What Love Got To Do With It
You must understand that the touch of your hand makes my pulse react
That it’s only the thrill of boy meeting girl
Opposites attract
It’s physical
Only logical
You must try to ignore that it means more than that
What’s love got to do, got to do with it
Tina Turner
The past three weeks has had us debating what makes a healthy and normal sex life as we have watched the trial of the accused murderer of Grace Millane
A whole new world exposed. As well as the tragic death of a young woman and the grizzly details of her burial what has been exposed is the danger of the secrecy and shame that is still connected to sexuality and sexual expression.
This commentary is not about the verdict - guilty or not guilty. That was for the jury to decide, since after all only they sat through all of the evidence. The rest of us had to make do with what the media chose to spotlight – the tinder dating scene, the secretive chat rooms, that consent to be choked for pleasure is ‘a thing’, that online dating is full of danger and risk and that sex is about secrecy and shame.
This is not about how the trial process treated Grace Millane either, pulling apart every morsel of her most private life. Although, how New Zealanders talk and react to sexuality (in all its colours) was an important thread running through the trial and how people responded to it.
New Zealanders are still guilty of secrecy and shame about sexuality and sexual expression and yet it’s probably one of the most popular recreational activities. Why don’t we talk about it? And why don’t we talk about it with our kids and young people, our colleagues and our partners?
What makes human beings unique is that we are pretty much always on heat, seeking each other out. Sex can do wonders for your self-esteem. It can make you feel powerful, alluring, confident, vibrant, and addictive. It can take you away from the hum drum of regular life. It can be intoxicating and it can make you feel reckless and invincible. Our bodies are amazing in the pleasure they give us. The building of passion. The desire to push the boundaries and as the young people say “to have the feels”. So if sex is all of these wonderful things then why the secrecy and the silence?
Compare how we talk about healthy sex to how we talk about healthy nutrition. There is no shortage of information about the benefits of good nutrition. Everyone is talking about it openly, what food is good for you, what goes best with what. We make sure our kids know about all the options because, let’s face it, no one wants to eat the same meal three times a day every day . We want our kids to experiment and try different combinations. We are encouraging and supportive. We’re there for when they made the wrong choices and help them make better ones.
When it comes to food we understand that education is the key. Information is power.
None of this applies to sex education, of course. With sex we continue to treat it like it’s shameful or should be.
The court in the Grace Millane case heard a lot of evidence about different ways that people are intimate with one another, about consensual non consent, about BDSM and fetish websites. The coverage was voyeuristic.

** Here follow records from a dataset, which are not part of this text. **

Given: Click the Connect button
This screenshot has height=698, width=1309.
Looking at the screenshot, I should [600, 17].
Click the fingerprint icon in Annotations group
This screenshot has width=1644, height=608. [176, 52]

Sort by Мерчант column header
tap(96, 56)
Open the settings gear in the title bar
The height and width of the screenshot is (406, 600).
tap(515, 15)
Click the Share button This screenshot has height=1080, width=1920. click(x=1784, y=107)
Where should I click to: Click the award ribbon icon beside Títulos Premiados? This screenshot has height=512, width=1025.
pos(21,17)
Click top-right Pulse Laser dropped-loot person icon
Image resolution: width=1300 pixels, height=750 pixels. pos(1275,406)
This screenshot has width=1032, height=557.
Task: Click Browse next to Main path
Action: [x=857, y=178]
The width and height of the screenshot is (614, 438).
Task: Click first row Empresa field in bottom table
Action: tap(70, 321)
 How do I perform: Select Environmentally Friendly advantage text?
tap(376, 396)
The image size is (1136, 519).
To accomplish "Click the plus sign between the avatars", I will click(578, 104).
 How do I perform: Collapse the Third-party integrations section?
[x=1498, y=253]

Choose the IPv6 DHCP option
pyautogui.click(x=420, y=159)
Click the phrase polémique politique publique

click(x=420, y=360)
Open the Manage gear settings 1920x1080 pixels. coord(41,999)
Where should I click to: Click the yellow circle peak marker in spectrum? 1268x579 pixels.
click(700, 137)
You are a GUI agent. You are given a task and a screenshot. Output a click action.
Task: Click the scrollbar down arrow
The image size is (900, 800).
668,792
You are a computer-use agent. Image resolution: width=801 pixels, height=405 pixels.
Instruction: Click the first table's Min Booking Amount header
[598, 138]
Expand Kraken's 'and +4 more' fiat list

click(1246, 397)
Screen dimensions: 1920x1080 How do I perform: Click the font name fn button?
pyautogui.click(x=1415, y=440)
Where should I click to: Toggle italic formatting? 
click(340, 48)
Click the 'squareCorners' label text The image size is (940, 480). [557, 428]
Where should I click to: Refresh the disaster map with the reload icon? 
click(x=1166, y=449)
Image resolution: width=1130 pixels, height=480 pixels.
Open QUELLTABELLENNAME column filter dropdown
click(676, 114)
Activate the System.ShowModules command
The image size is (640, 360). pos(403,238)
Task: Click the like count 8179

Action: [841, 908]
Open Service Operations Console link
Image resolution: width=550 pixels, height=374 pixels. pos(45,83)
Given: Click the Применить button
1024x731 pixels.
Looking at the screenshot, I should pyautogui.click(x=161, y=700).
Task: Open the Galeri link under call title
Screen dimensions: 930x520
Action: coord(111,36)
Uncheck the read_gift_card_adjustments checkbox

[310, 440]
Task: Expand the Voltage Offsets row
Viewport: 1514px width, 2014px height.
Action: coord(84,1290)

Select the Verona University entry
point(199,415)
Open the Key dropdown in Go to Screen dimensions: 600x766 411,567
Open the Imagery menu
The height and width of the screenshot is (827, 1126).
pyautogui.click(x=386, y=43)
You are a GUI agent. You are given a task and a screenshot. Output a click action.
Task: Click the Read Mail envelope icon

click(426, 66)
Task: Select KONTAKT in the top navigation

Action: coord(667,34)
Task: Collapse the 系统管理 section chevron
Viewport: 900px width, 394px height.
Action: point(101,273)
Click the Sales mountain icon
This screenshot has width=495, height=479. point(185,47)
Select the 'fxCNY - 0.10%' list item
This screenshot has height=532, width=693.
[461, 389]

What happened to Grace was shocking and violent and she was certainly not consenting to have her life taken. We are all rightly shocked and horrified at what happened to her. But the reaction I heard was also from people being outraged that a young woman might want to be experimental with sex, or that consenting couples might get pleasure from some practices that carry risk. What I heard people muttering was ‘what type of person does that’?
Life lesson: there is no ‘type’. Sexuality and sexual expression comes in many colours (no pun intended). If we were shocked by what the jury heard – about Fetlife and Whiplr and others – it’s simply because so much of sexual expression is still cloaked in secrecy and shame.
Sex can be about adventure and taking risks, trying new things, reaching new heights. But it can be dangerous and people – young people in particular – need to know how to talk about mitigation of risk in a sexual context. We all know that Health and Safety is about communication. So let’s communicate about sex. Check in. Share. Call each other out on shonky sexualized behavior. Talk about the realities and not the fictional stories….imagine just how terrifying it would be to find a baby in the cabbage patch.
Dating websites are the ballrooms of the 21st century. They make relationships and sexuality accessible. But just like all the information on websites about healthy food choices there needs to be better information about how what you are seeing and trading online might impact your lifestyle. Facebook has been called out on allowing hate speech and acts of violence to be shown on its platform – why is Tinder, Fetlife, Whiplr not being challenged in the same way?
What if dating and fetish websites started taking responsibility for educating people about how to negotiate around sexual activities? I believe the developers/owners of such websites have an obligation to ensure that information about safety and contingency plans are included on their sites.
When - as now – the whole subject is taboo then experimentation (which is completely normal) becomes more risky.
We need to stop judging and start loving and looking out for each other. We need to stop assuming that certain types of people lead certain types of lives. We need to check in with our kids and each other. We need to stop perpetuating the idea that sexuality is a taboo subject and that talking about it will incite a global orgy.
So what’s love got to do with any of this? It’s got everything to do with it, because if we don’t love then we fear. And no one should live in fear.